Events Held in Kentucky in 2013

In 2013, Kentucky hosted a variety of interesting events and festivals that showcased the state’s vibrant culture and heritage. The Kentucky Derby Festival was one of the state’s biggest annual events, drawing in thousands of visitors from all over the world. The festival featured a variety of activities including parades, concerts, fireworks displays, and horse racing. The festival was held over two weeks in April and May and included the famous Run for the Roses horse race at Churchill Downs.

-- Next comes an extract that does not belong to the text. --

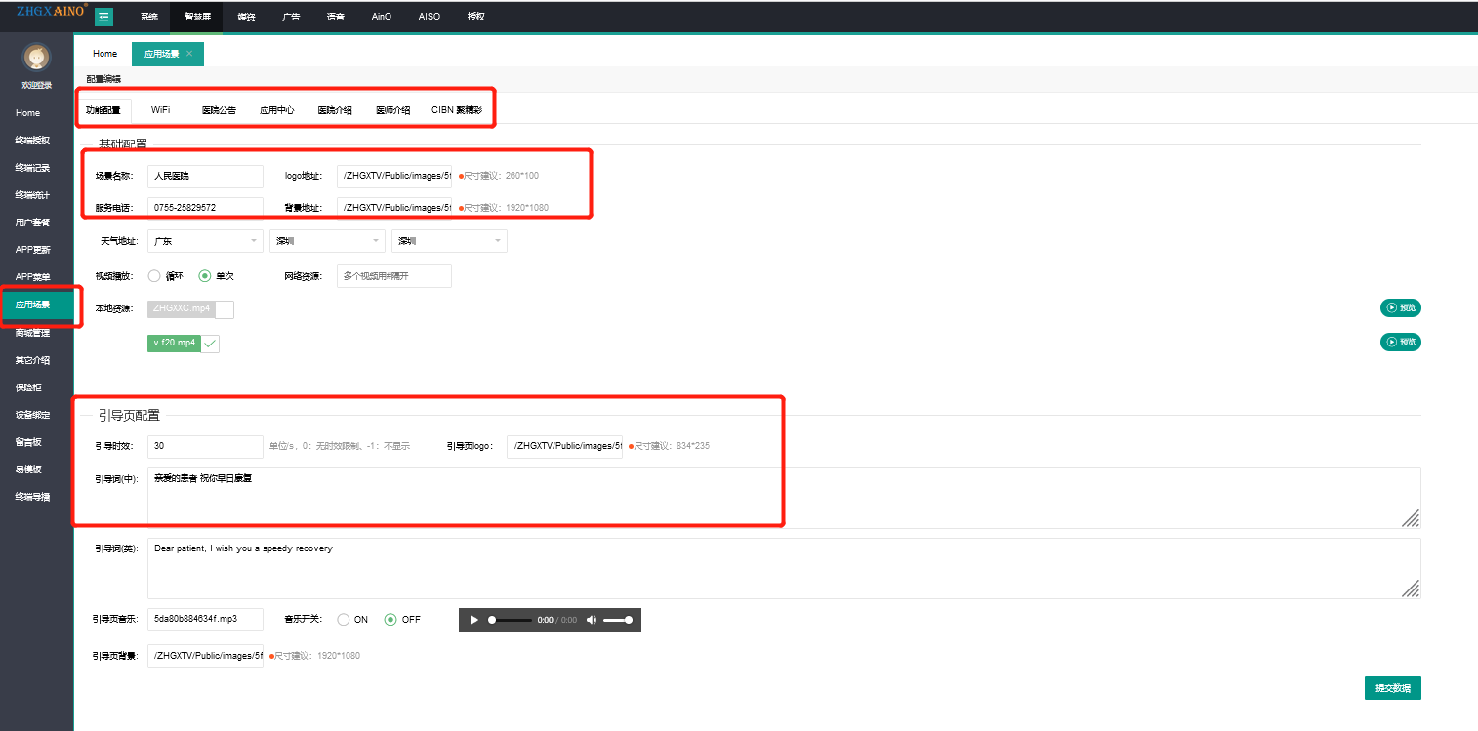Open the 广东 province dropdown
The width and height of the screenshot is (1478, 731).
(x=205, y=241)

The Louisville International Festival was another popular event in 2013 which celebrated Kentucky’s diverse cultural heritage with music, dance, art exhibitions, food tastings and more. This event took place in October and brought together people from around the world to enjoy a variety of performances. Other festivals held during this year included the St James Court Art Show which celebrated its 50th anniversary in 2013; this event showcased local artisans from around Louisville who created unique pieces for sale or display.

The Kentucky State Fair was another popular event that took place during this time; it featured agricultural exhibits such as livestock judging competitions as well as arts & crafts shows, amusement rides, concerts and much more. Another noteworthy event was the Bluegrass Music Festival which drew in thousands of music enthusiasts each year to enjoy performances by some of America’s most popular bluegrass bands.

In addition to these large-scale events, there were also numerous smaller festivals taking place throughout Kentucky throughout 2013 including the Appalachian Music Festival (held in June), Bardstown’s Historic Preservation Celebration (held in August), Lexington’s Oktoberfest (held on September 21st) and Owensboro’s International Bar-B-Q Festival (held on October 11th). These smaller events were great opportunities to experience some local culture while enjoying delicious food or listening to some traditional music.

Overall, 2013 was an exciting year for Kentucky with a wide range of events taking place throughout the state that showcased its unique culture and heritage. From major festivals such as The Derby Festival or The Louisville International Festival to smaller local celebrations such as Bardstown’s Historic Preservation Celebration or Owensboro’s International Bar-B-Q Festival – there were plenty of opportunities for visitors to discover something new about this vibrant region.